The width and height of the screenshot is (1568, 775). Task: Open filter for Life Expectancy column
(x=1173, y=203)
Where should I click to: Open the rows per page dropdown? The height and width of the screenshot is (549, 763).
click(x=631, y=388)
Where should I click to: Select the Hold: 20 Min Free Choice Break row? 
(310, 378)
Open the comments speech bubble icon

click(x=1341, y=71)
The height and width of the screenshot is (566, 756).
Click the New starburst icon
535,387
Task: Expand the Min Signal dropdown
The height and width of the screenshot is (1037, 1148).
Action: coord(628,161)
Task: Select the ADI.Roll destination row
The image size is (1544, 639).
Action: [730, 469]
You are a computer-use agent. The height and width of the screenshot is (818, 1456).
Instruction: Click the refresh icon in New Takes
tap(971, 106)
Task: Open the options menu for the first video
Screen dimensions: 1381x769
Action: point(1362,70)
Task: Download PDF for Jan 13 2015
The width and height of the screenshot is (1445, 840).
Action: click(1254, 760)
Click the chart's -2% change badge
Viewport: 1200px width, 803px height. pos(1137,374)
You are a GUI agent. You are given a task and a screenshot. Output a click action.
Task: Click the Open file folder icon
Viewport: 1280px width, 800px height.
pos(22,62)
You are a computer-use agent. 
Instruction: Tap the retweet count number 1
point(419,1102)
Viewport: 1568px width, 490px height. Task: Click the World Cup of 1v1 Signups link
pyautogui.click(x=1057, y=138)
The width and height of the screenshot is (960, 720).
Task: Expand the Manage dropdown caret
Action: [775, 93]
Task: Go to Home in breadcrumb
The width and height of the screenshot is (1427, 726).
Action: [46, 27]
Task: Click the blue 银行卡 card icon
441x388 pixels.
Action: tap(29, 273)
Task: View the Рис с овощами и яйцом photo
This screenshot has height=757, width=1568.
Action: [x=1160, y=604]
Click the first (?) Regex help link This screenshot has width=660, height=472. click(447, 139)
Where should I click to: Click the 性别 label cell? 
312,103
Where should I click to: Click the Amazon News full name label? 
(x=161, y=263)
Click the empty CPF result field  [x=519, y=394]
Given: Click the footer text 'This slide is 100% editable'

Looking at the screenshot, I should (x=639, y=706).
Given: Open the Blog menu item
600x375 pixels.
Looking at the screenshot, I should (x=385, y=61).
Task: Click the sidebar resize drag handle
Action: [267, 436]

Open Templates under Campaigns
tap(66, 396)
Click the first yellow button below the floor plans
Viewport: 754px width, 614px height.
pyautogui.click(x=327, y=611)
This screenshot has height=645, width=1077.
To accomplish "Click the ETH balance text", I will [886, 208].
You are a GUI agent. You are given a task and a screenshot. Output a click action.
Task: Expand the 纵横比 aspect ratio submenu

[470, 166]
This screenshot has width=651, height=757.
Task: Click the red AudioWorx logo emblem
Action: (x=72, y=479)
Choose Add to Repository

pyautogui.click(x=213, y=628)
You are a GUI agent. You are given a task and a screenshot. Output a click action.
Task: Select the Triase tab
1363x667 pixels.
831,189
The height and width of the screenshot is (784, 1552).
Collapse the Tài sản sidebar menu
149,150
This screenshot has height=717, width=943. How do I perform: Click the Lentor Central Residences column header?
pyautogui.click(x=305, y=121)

==*==

■ TASK DETAILS: What is needed is a verbatim copy of every line in the records above from the one containing "The width and height of the screenshot is (1427, 726)." down to the one containing "This screenshot has height=645, width=1077.", both included, and nothing more.

■ SOLUTION:
The width and height of the screenshot is (1427, 726).
Action: [46, 27]
Task: Click the blue 银行卡 card icon
441x388 pixels.
Action: tap(29, 273)
Task: View the Рис с овощами и яйцом photo
This screenshot has height=757, width=1568.
Action: [x=1160, y=604]
Click the first (?) Regex help link This screenshot has width=660, height=472. click(447, 139)
Where should I click to: Click the 性别 label cell? 
312,103
Where should I click to: Click the Amazon News full name label? 
(x=161, y=263)
Click the empty CPF result field  [x=519, y=394]
Given: Click the footer text 'This slide is 100% editable'

Looking at the screenshot, I should (x=639, y=706).
Given: Open the Blog menu item
600x375 pixels.
Looking at the screenshot, I should (x=385, y=61).
Task: Click the sidebar resize drag handle
Action: [267, 436]

Open Templates under Campaigns
tap(66, 396)
Click the first yellow button below the floor plans
Viewport: 754px width, 614px height.
pyautogui.click(x=327, y=611)
This screenshot has height=645, width=1077.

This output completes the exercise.